Mammoth's COVID-19 CRISPR-based Assay Validates Company's Technology Approach
As numerous clinical diagnostic companies roll out tests for SARS-CoV-2, the novel coronavirus that causes COVID-19, they all tend to use similar methods—a variation on antibodies that detect viral antigens or PCR-based tests that detect viral DNA or RNA. San Francisco-based Mammoth Biosciences just published the first peer-reviewed study validating its CRISPR-based diagnostic method for COVID-19. It appeared in the journal Nature Biotechnology.
CRISPR is a form of gene editing. The company’s DETECTR platform may have some advantages over traditional diagnostic methodology. In particular, the company notes that the system is easily reconfigurable for new viruses.
The Mammoth DETECTR assay was validated in less than two weeks and can deliver results in less than 45 minutes. The delivery of data is delivered in what the company dubs a “lateral flow strip,” which is similar to what is seen with at-home pregnancy tests. It also doesn’t necessarily require a laboratory, but can be operated with portable heat blocks and standard laboratory reagents.
The authors wrote, “We validated our method using contrived reference samples and clinical samples from patients in the United States, including 36 patients with COVID-19 infection and 42 patients with other viral respiratory infections.
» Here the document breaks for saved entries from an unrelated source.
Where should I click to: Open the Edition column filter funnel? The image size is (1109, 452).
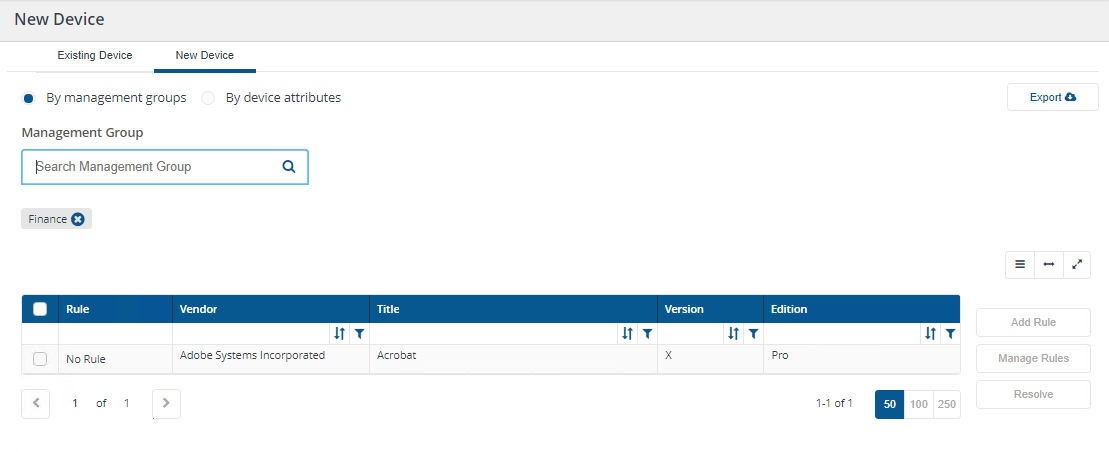click(950, 334)
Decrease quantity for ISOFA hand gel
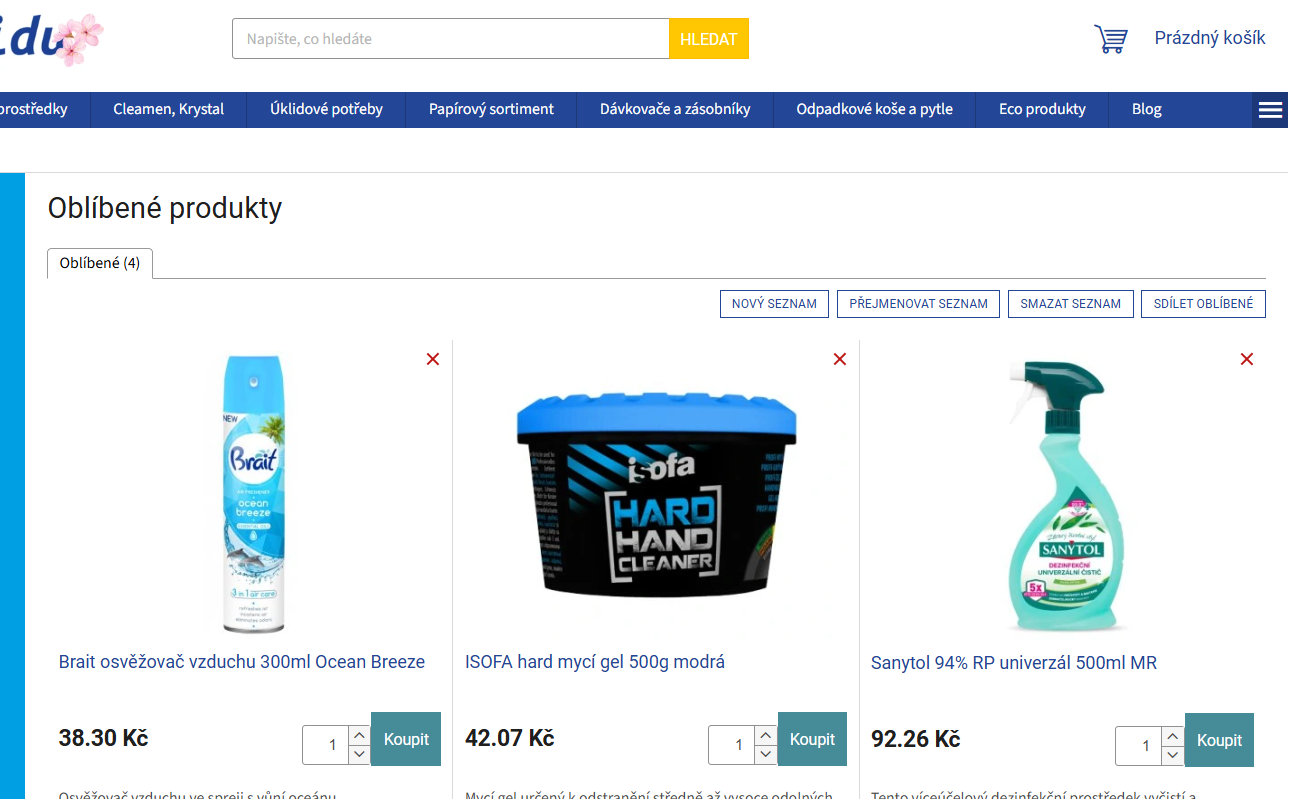 (x=766, y=754)
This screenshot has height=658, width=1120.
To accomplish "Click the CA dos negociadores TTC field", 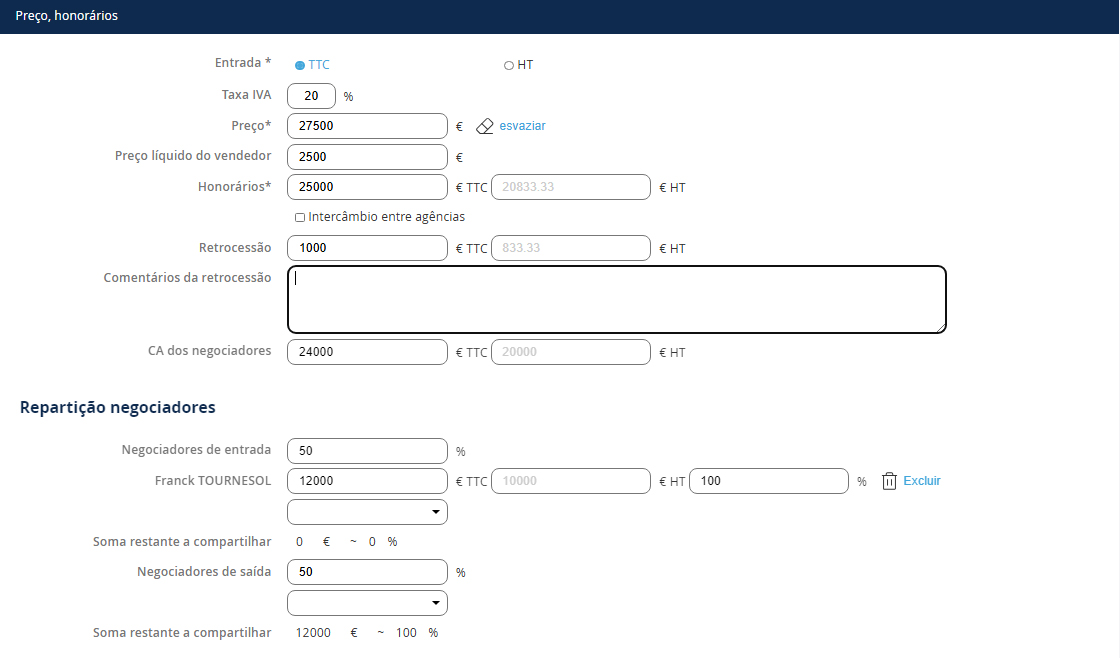I will [x=367, y=352].
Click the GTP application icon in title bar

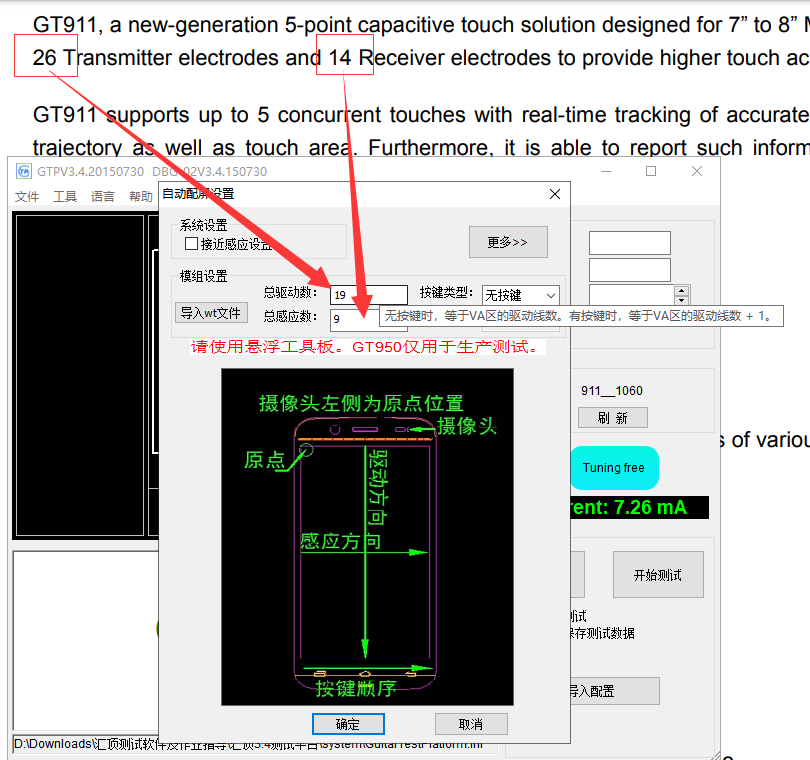coord(22,171)
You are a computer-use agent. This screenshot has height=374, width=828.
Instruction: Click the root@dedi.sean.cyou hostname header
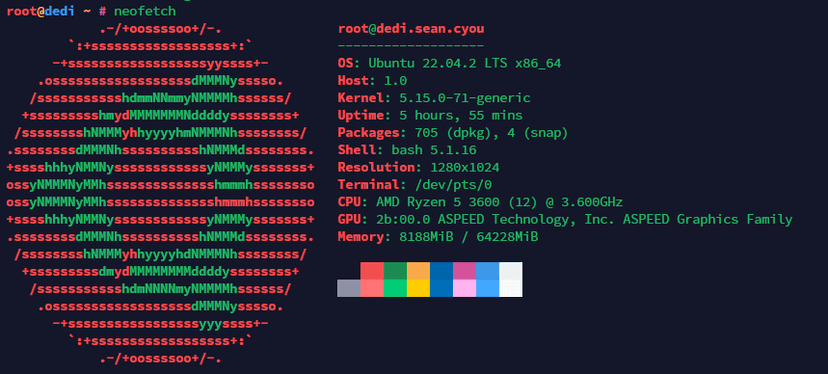411,29
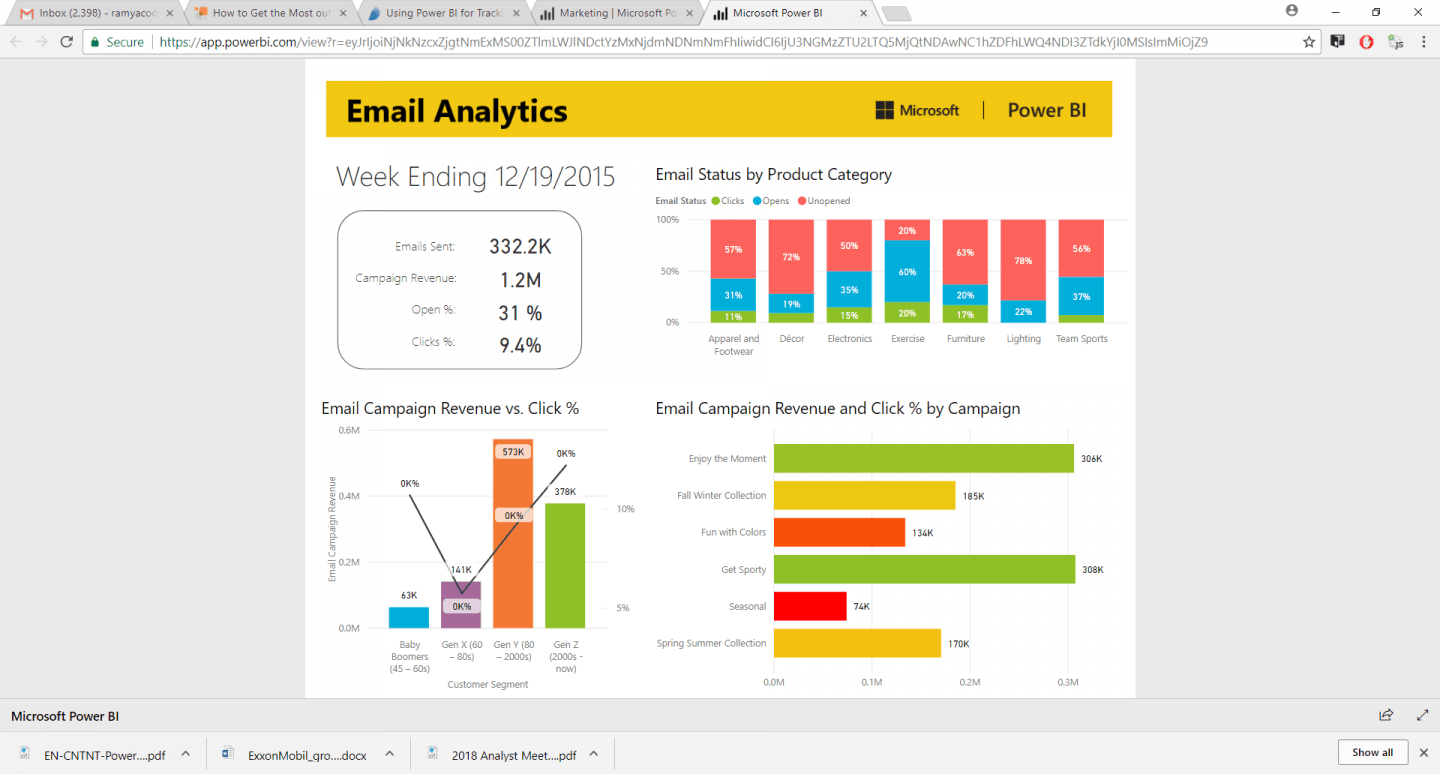Click the Gmail icon on the Inbox tab
This screenshot has height=774, width=1440.
point(25,14)
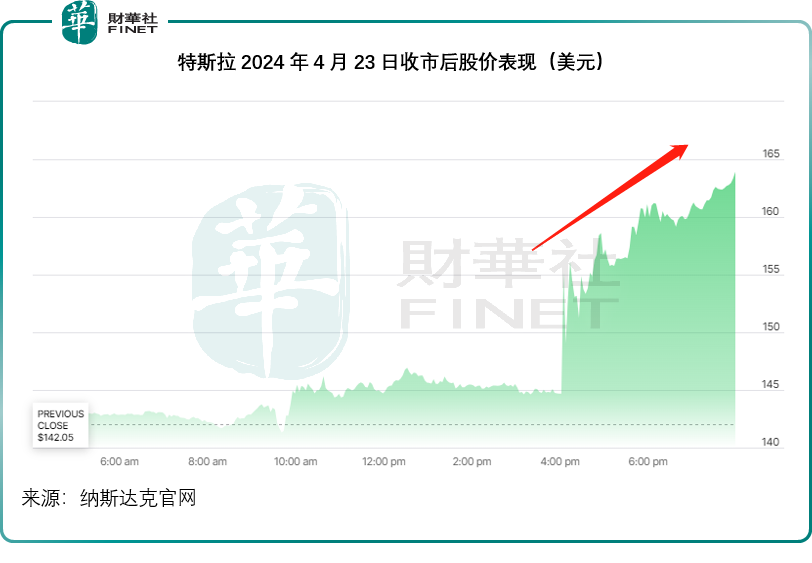Select the 4:00 pm time axis label
Viewport: 812px width, 563px height.
(560, 462)
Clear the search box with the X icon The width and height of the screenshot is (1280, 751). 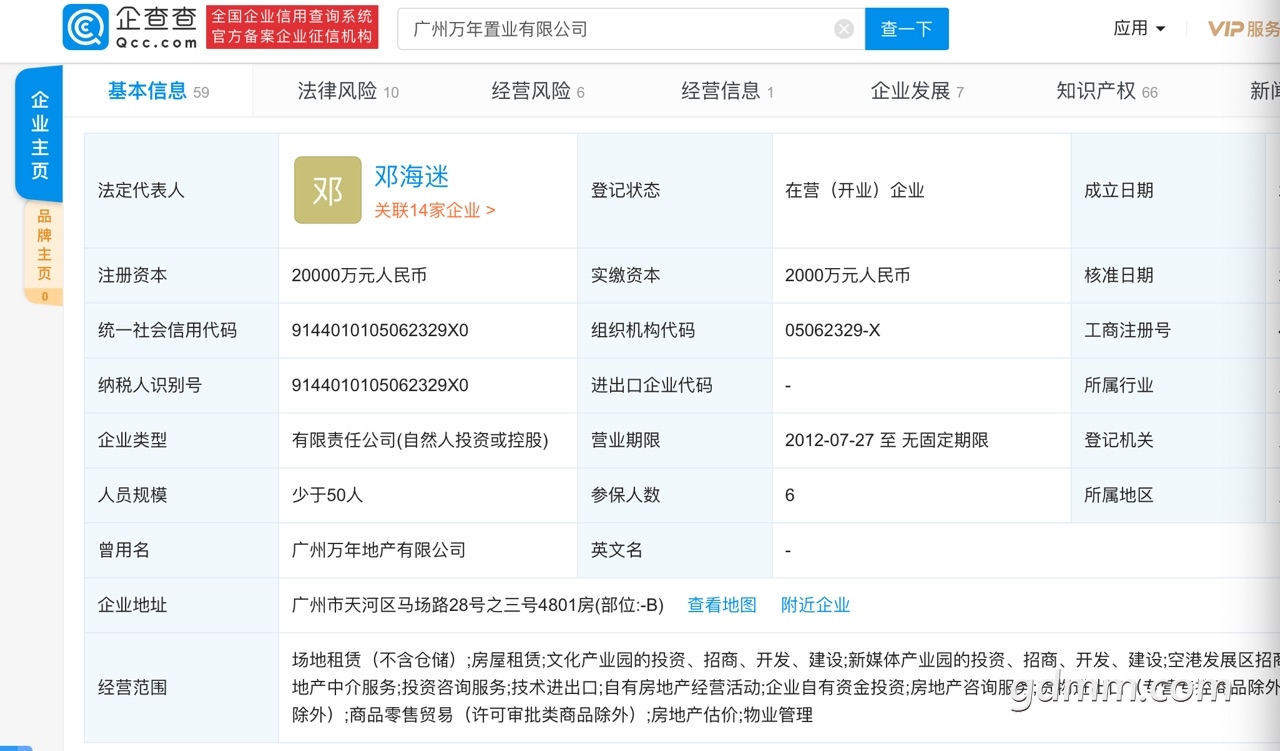844,29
Our CRISPR-based DETECTR assay provides a visual and faster alternative to the U.S. Centers for Disease Control and Prevention SARS-CoV-2 real-time RT-PCR assay, with 95% positive predictive agreement and 100% negative predictive agreement.”
This does not mean DETECTR is ready for deployment. It will require larger-scale trials to support this early data, as well as any kind of commercial scale-up or manufacturing that might be required. More, this is a validation of the company’s test design and technology model.
On January 30, 2020, the company announced an oversubscribed Series B round of $45 million. The investment round was led by Decheng Capital with participation from Mayfield, NFX, Verily (a Google/Alphabet company), Brook Byers, Plum Alley, Pacific 8, aMoon, and others. The funds were used to continue developing the company’s CRISPR diagnostics and next-generation CRISPR products.
Most coverage of CRISPR is of its potential use for treating disease. And, of course, it became even more widely controversial when He Jiankui, a researcher in Shenzhen, China, used CRISPR gene editing to alter the DNA of embryos for seven couples, with a set of twins being born. This was met with widespread condemnation and a global moratorium on germ-line gene editing.
But Mammoth’s approach is to not only improve on various CRISPR gene editing technologies, but to develop clinical diagnostics using CRISPR. Also, the most common enzyme used in CRISPR gene editing is Cas9, but Mammoth’s focus is more on other enzymes, especially Cas14, which, the company said, “opens up new possibilities due to its extremely small size, diverse targeting ability and high-fidelity” In the case of the DETECTR system, it leverages another enzyme, Cas12.
The study’s authors wrote, “Assays using quantitative RT-PCR (qRT-PCR) approaches for detection of the virus in 4-6 hours have been developed by several laboratories, including an emergency use authorization (EUA)-approved assay developed by the U.S. Centers for Disease Control and Prevention (CDC). However, the typical turnaround time for screening and diagnosing patients with suspected SARS-CoV-2 has been >24 hours, given the need to ship samples overnight to reference laboratories.”